HOW TO COMPLETE THIS TASK: Among the records below, find the line with "Select the Profit before tax label" and the line with "Task: Click the Pandemic Control eye icon". Set down both and every line between, exactly and with no pictures, but nothing else.

EXERCISE MATERIAL:
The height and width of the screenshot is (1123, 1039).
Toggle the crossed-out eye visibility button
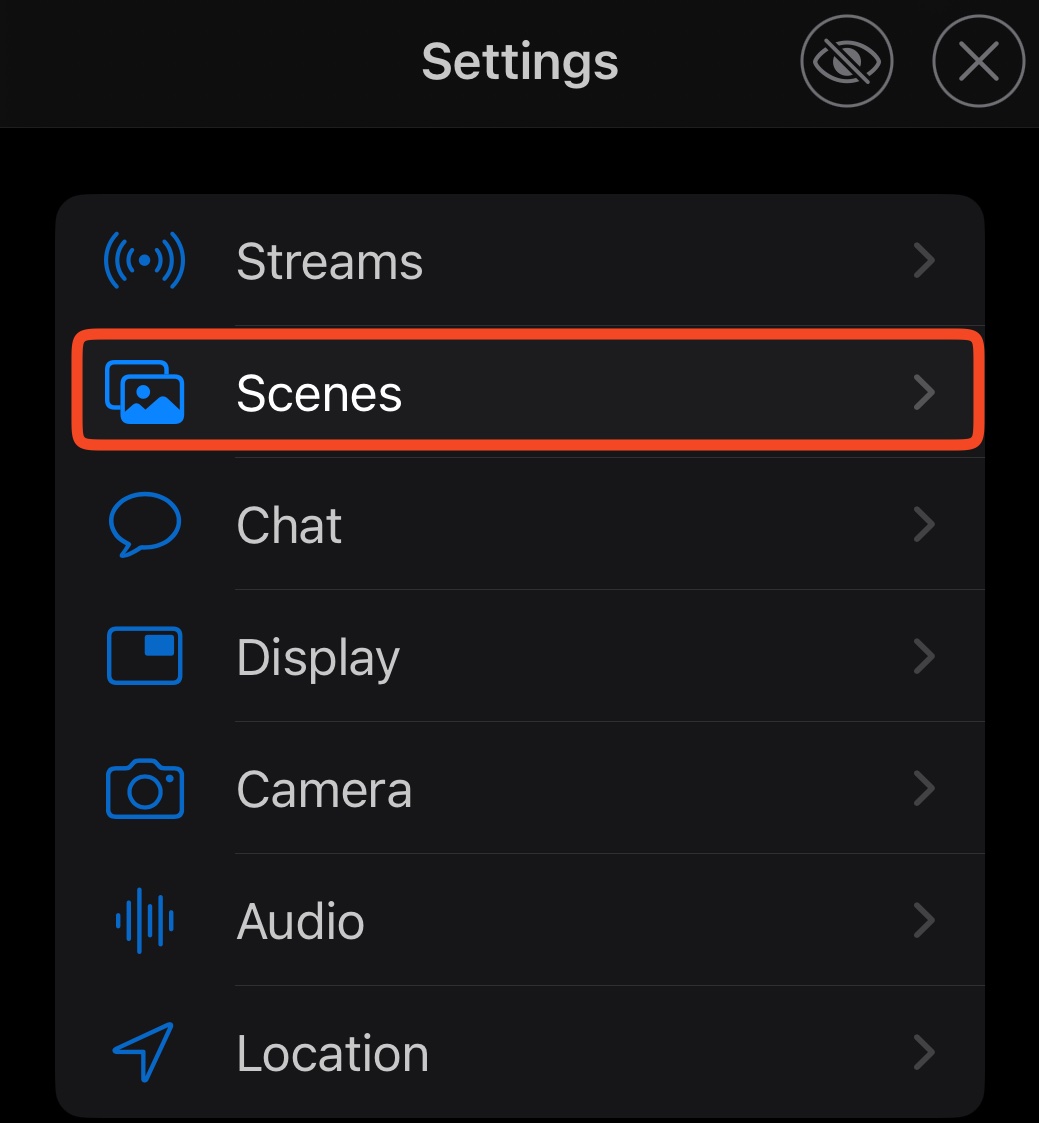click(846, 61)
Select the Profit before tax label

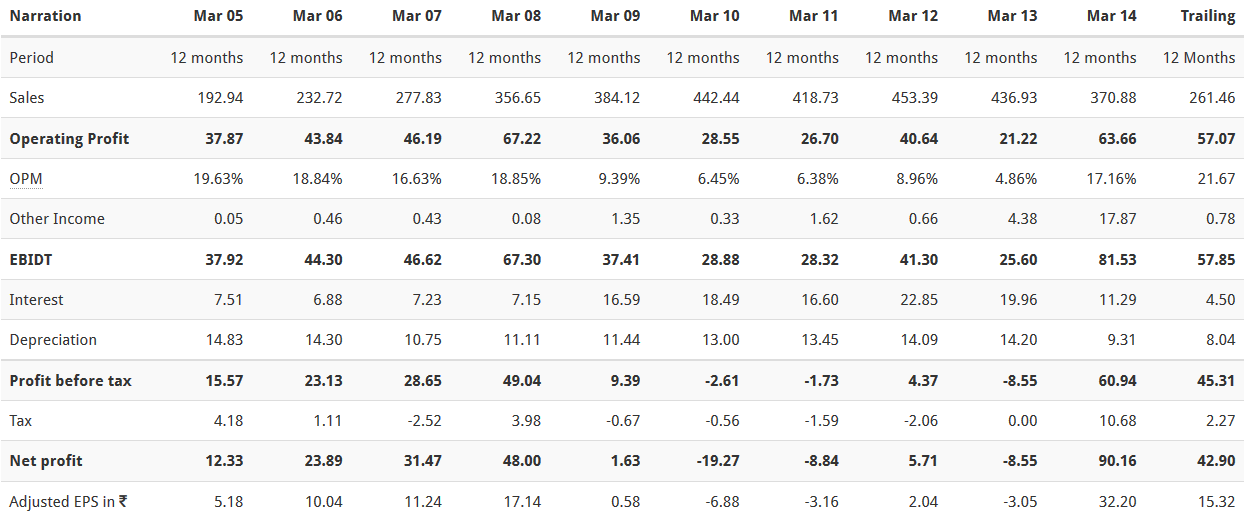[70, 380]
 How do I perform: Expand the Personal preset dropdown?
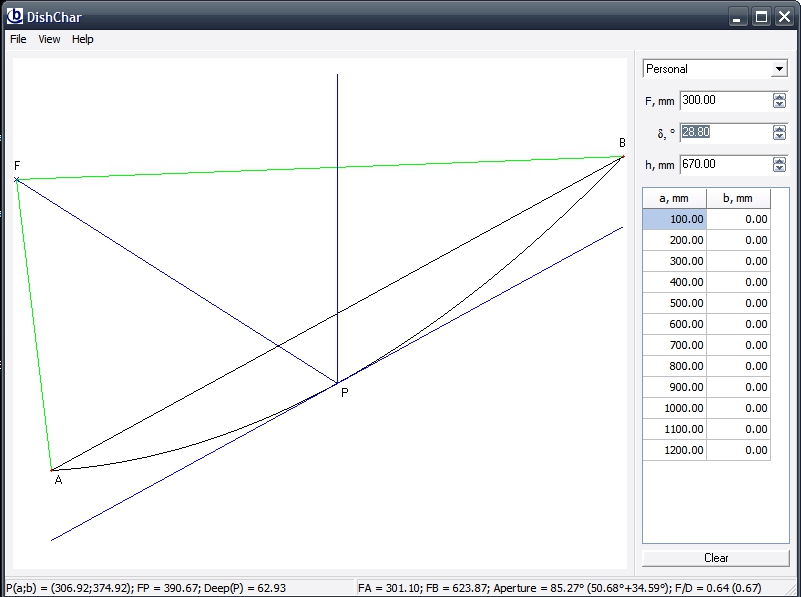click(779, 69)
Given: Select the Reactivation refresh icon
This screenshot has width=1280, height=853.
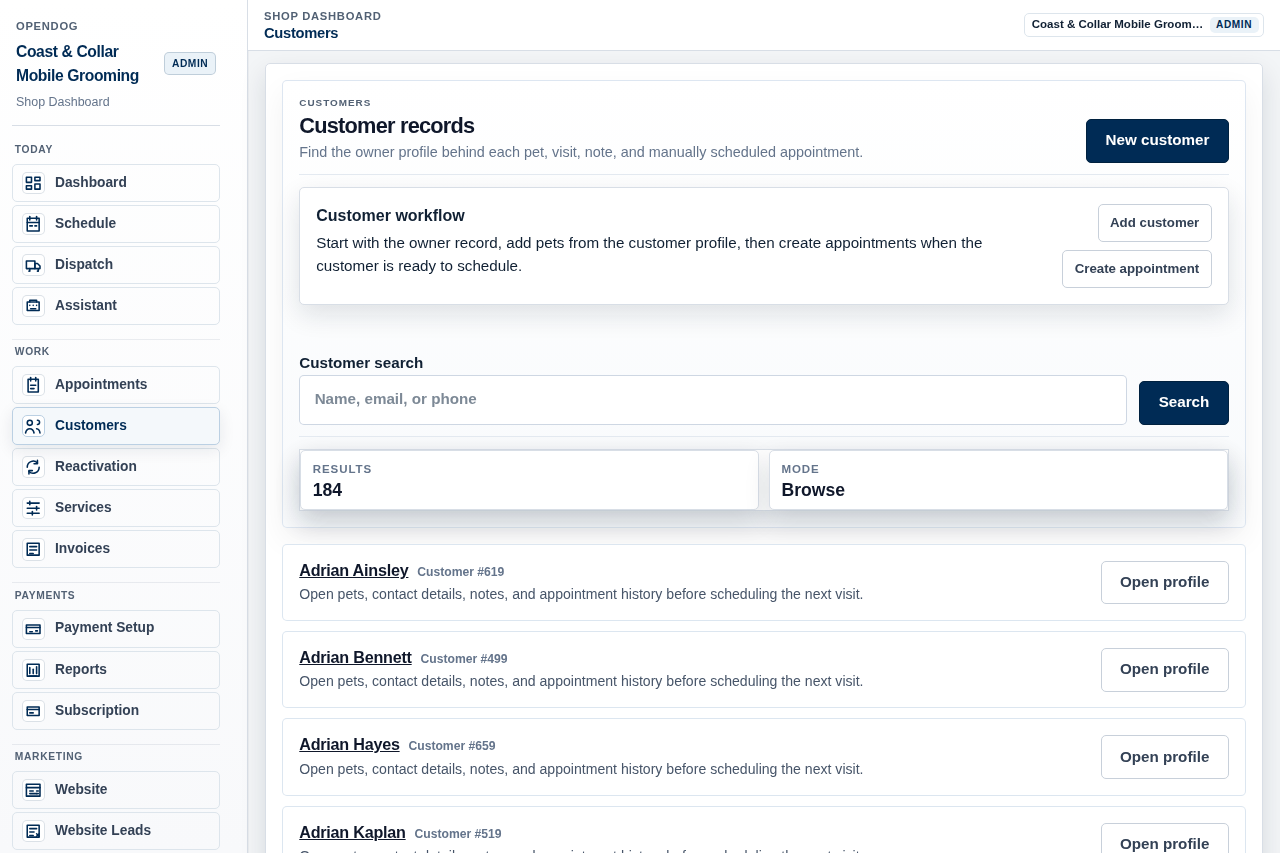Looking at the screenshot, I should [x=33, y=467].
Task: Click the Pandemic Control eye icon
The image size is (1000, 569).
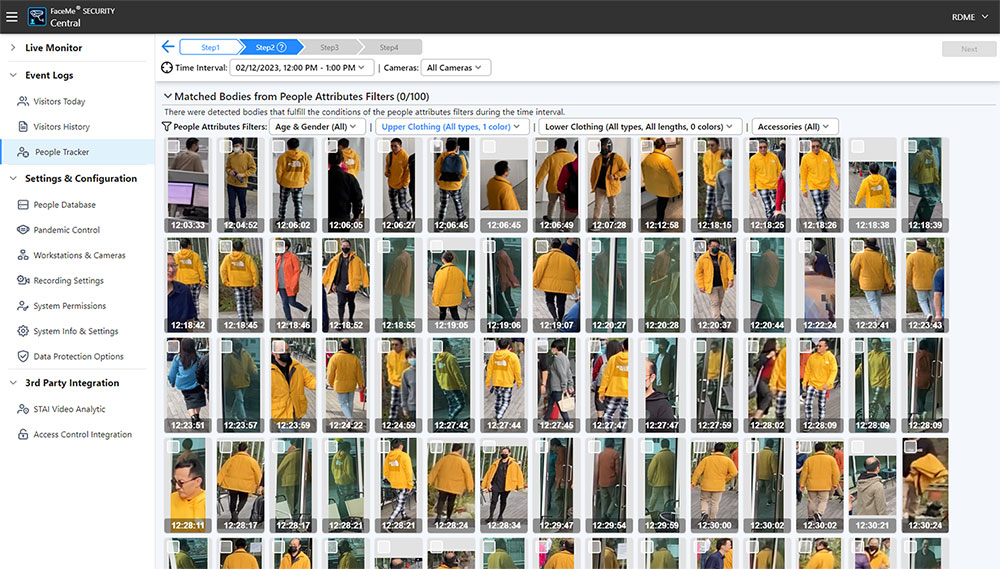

EXERCISE ANSWER:
Select the Profit before tax label

[70, 380]
 How do I perform: Expand the Personal preset dropdown?
click(779, 69)
Given: Select the Reactivation refresh icon
This screenshot has width=1280, height=853.
Looking at the screenshot, I should [x=33, y=467].
Task: Click the Pandemic Control eye icon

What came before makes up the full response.